Max Jansons
Max Jansons was born in New York City however, lives and works in Los Angeles, California. He received an MFA from Columbia University, New York and his BFA from University of California at Los Angeles. He has had twelve solo shows and has exhibited in galleries in the US and abroad. He has been reviewed in The LA Times, The New York Times, Artforum, and was named among other important LA based painters in Christopher Knights list of "45 Painters Under 45" in the Los Angeles Times. Max Jansons work focuses on paintings' ability to engage the viewer in an intimate way and create an unfolding and thoughtful visual experience. He works from various subject matter within the same body of paintings, using both representational and abstract images. Jansons has expanded on an ongoing investigation in the tradition of still-life painting while imbuing his paintings with art historical references.
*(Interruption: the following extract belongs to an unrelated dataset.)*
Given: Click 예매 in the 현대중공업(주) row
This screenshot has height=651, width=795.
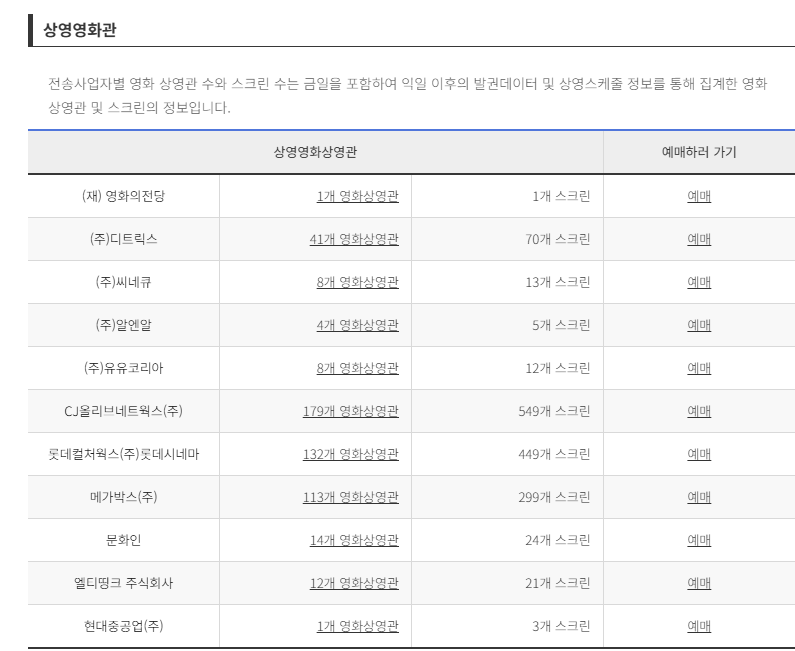Looking at the screenshot, I should pos(699,626).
His works can include a vase of flowers, a portrait of childhood hero, sailboats, or abstract shapes and visual objects that play a role in his daily life. The history of painting is folded into the subject of his work as he is a passionate student of art history. Jansons explores that relationship in multiple ways, but especially with the use of his painterly gestures and diverse brush work, timeless materials such as linen primed with lead, paints ground in aged oil and pigments whose sources are rare to find. The process of reinvigorating historical tropes by utilizing a very deft facture of expressionist painting and the celebration of complex color combinations is a central theme to Jansons work.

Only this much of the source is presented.